#### Data supplied ####

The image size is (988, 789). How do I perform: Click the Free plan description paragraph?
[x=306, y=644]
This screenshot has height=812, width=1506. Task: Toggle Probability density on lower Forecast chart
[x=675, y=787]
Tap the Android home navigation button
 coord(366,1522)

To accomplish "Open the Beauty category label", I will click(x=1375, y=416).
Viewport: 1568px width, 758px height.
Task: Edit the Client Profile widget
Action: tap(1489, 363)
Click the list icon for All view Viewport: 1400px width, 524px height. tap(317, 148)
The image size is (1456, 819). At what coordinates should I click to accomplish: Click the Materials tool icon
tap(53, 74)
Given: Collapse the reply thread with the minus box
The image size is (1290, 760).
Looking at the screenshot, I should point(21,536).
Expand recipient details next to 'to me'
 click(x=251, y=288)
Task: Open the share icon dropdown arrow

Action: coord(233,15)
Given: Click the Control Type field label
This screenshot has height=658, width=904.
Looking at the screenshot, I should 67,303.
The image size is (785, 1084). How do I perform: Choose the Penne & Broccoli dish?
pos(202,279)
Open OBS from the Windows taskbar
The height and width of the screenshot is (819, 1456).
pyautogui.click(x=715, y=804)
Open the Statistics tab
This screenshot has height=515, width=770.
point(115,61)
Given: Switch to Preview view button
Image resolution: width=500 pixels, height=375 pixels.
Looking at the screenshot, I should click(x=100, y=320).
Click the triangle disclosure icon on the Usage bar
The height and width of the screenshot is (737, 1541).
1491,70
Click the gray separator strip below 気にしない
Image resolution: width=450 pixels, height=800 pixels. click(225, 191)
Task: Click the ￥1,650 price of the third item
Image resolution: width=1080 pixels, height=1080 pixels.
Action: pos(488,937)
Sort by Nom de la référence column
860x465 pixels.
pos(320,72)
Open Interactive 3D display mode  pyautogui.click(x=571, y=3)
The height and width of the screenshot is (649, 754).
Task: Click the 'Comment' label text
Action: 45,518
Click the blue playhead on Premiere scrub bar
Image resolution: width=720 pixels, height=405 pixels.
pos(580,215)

####

Problem details:
Reproduce the stretch of data from its start through the line containing "coord(366,1522)", substituting "Press" for "Tap" and leaving everything else unchanged.

Reply:
The image size is (988, 789). How do I perform: Click the Free plan description paragraph?
[x=306, y=644]
This screenshot has height=812, width=1506. Task: Toggle Probability density on lower Forecast chart
[x=675, y=787]
Press the Android home navigation button
 coord(366,1522)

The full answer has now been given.